Naja, das wars dann erstmal.


----------



## Empire Phoenix (8. Apr 2010)

Wirkt soweit schon ganz nett, die idee mit dem Shop gefällt mir allerdings auch, und halt mehr wellen, bzw einen wellen generator. (Level * 100 hp pro gegner, zufälliger gegenertyp, alle 10 level box mit 2000Xhp, und dafür nur einer + bossspezialwaffe oder so)


----------



## Armin0102 (8. Apr 2010)

erstmal danke für die regen antworten!

Die anregungen und änderungswünsche finde ich sehr intereassant! Vieles davon wollte ich eh noch mit einbauen, das spiel ist auch erst in der betaphase. danke an euch


----------



## Tomate_Salat (15. Apr 2010)

Hatte das mal getestet, ein Bug der mir auffiel: man konnte nach dem "sterben" noch weiterschießen und somit noch Punkte sammeln obwohl man tod ist.

=> Gefällt mir aber bis jetzt ganz gut


----------



## Juwi97 (23. Apr 2010)

Also bei mir 

Intel Core 2 Quad Q8300
4GB DDR3 Ram 1333mhz
MSI P43-C51
und einer HD 5770 Vapor-X

hängt sich das Game nach ein paar Minuten auf, schade eigentlich, macht Laune :applaus:


----------



## Evil-Devil (23. Apr 2010)

Nicht schlecht für den Anfang. 



> Platz 1	Evil-Devil	19075


Wer bietet mehr? ^^


Die Tutorial-Grafiken würde ich aber noch austauschen. Die passen einfach nicht zum selbst gemachten? Hintergrund.

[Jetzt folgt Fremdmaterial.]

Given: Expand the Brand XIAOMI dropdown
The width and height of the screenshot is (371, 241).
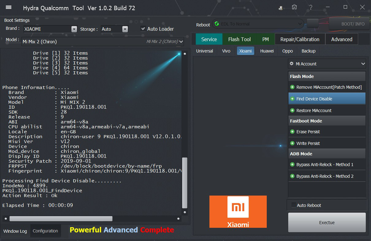Looking at the screenshot, I should [74, 29].
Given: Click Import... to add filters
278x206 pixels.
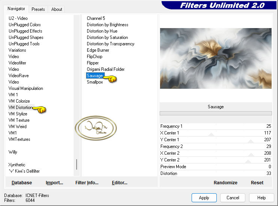Looking at the screenshot, I should point(54,183).
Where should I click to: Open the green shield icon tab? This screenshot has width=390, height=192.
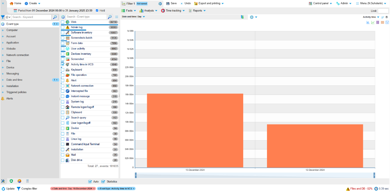tap(11, 181)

Bei der MEnge an Gegnern wäre vielleicht ein Schild cool das man erhalten/kaufen könnte. Ansonsten weiß ich gerade nichts an Wünschen die nicht schon genannt wurden.


----------



## smung (26. Apr 2010)

Also bei mir geht das Spiel nur bedingt unter Linux. Kann meinen Namen . Das Spiel starten und dann wars das. Die Monster kommen und ich kann mich nicht bewegen / schießen


----------